I am having a tough time and can't hold it in any longer. My appt for 10am for my upper body nerve testing was just rescheduled, normally not a problem but I work till 6am and have lost some much needed sleep to function for tonights 11.5 hr shift.
about a month now I have had severe pain in my feet including toes, heels (the whole darn thing!) that radiates up into my legs. I also have that awful burning pain in both my thighs where they are numb. It is so bad that it is almost unbearable to walk at times. It makes it difficult to work as I stand up for most of the shift. Finding out that other people want my position and are doing everything they can to make it hard on me, therefore I need to be a good actress when I am in such pain and my thinking process is wavering again and I just feel like giving up like I mean totally. Heck my hands get so swollen and hurt so much that it's hard to put those stupid gloves on and I won't go into heating up as it doesn't take much. I really try to stay calm and not let stress get to me BUT....also my back has felt kinda funny sometimes like it will tingle for awhile then go away. I am always dizzy or lightheaded so between that and the pain in walking and off balance I sometimes look like I have been drinking (oh I wish) hmmmmm maybe I should. I am also so very tired and blah blah blah can you tell my AD aren't doing their job right now.
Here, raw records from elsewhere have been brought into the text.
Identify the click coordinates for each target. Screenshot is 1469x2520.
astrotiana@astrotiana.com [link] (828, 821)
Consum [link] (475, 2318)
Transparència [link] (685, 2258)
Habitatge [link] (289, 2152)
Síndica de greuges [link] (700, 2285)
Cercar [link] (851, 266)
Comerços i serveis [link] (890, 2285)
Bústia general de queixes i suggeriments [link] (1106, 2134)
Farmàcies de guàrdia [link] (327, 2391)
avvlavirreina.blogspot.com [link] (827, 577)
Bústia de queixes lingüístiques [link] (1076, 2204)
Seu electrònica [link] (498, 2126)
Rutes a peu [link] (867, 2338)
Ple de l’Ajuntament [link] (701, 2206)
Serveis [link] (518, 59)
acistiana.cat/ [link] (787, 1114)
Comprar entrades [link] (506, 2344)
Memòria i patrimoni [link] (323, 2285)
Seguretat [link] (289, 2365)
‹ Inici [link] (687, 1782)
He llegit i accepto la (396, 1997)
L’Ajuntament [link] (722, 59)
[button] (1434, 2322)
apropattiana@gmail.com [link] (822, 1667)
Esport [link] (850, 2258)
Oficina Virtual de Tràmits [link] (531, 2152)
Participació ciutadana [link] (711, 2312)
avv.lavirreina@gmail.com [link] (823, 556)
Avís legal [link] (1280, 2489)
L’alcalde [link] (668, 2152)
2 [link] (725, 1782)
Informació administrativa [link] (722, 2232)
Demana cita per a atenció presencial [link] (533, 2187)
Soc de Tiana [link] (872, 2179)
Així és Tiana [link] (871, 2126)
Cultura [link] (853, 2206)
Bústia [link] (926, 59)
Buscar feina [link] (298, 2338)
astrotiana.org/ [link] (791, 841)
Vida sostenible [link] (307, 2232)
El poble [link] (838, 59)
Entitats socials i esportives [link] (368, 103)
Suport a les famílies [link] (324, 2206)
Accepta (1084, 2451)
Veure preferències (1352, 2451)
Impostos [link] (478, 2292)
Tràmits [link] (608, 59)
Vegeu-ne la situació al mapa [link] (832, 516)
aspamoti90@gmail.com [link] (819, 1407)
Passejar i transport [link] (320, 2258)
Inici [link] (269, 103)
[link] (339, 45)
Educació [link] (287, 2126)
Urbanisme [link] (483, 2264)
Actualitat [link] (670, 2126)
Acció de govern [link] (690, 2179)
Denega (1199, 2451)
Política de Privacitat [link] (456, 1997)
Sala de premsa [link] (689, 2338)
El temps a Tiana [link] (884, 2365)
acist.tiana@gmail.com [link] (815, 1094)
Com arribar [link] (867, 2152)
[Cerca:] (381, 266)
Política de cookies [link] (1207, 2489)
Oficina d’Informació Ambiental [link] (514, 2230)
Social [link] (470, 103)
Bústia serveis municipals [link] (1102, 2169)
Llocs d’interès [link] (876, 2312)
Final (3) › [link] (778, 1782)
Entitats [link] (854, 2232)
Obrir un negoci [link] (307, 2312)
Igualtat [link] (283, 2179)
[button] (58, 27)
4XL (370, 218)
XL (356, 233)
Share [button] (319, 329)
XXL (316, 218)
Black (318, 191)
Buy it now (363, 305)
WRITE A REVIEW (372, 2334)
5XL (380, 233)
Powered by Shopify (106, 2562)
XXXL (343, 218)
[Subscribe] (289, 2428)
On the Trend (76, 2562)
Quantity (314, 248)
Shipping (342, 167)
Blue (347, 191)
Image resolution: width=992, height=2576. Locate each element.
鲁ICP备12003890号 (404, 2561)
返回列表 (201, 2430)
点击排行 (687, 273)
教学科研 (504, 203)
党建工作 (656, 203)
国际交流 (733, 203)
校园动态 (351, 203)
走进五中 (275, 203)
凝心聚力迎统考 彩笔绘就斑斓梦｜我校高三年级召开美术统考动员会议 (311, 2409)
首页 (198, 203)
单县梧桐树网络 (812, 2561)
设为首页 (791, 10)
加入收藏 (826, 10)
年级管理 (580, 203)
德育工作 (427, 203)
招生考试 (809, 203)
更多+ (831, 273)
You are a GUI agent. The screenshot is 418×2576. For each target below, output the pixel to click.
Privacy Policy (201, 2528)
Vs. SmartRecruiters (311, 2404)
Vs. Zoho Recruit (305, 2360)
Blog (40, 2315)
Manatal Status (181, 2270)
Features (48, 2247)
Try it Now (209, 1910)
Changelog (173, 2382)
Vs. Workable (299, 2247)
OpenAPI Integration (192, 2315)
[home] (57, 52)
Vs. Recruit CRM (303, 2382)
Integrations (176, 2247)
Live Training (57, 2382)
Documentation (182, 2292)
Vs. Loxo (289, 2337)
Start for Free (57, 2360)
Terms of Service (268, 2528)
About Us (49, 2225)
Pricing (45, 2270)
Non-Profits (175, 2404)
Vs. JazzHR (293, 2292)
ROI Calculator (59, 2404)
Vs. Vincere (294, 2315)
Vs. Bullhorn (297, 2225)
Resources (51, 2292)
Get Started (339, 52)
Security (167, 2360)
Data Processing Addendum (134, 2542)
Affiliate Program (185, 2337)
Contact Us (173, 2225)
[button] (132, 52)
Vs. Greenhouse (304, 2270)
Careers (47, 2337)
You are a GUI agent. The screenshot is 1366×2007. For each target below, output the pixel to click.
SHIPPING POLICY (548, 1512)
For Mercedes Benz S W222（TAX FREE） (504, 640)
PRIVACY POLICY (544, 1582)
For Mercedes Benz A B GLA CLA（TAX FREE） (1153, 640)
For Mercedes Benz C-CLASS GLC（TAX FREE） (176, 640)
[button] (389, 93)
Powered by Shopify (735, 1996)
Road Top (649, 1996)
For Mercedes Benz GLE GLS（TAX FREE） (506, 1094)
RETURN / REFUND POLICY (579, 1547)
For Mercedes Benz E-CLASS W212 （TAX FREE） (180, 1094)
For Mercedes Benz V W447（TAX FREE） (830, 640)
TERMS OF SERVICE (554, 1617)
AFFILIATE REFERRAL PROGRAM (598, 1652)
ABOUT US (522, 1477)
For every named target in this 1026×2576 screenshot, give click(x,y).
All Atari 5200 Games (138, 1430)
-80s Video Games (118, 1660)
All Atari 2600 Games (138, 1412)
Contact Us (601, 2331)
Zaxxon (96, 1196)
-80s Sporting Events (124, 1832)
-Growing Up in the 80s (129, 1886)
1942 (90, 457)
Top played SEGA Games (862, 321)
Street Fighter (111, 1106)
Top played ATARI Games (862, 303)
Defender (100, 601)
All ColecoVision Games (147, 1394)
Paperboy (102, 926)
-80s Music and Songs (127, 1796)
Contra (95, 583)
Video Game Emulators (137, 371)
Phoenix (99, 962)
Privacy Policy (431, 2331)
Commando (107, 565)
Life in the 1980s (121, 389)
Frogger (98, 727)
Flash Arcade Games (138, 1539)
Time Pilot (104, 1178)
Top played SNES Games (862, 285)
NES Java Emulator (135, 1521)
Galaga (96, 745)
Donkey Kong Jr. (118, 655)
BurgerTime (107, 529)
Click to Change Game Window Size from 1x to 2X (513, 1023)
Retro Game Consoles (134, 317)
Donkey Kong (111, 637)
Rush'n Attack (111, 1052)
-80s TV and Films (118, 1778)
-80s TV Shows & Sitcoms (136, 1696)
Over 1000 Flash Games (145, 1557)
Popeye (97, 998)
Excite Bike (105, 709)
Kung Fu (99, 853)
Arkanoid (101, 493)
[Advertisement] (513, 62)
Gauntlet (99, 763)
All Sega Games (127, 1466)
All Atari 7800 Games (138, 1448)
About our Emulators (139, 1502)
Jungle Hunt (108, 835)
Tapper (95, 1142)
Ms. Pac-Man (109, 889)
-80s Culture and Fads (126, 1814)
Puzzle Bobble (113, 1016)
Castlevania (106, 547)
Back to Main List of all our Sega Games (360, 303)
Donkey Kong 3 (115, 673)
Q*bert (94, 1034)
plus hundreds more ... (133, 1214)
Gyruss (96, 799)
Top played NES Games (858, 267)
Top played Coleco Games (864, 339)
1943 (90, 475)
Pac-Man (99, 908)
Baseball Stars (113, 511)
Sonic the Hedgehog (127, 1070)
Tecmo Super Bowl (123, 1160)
I see my PCP this friday but not my Neuro until after my nerve test next Monday at which time they will schedule THAT appt. I guess I just needed to vent a little to someone who understands. Oh ya and that STUPID shot I have to do every other day is a killer as it stings so bad that my eyes actually tear and it's been 5 months now.
Ok I am finished. Thank you for listening I guess I just needed a hug . I'm going to sleep now as it is 9:21am here.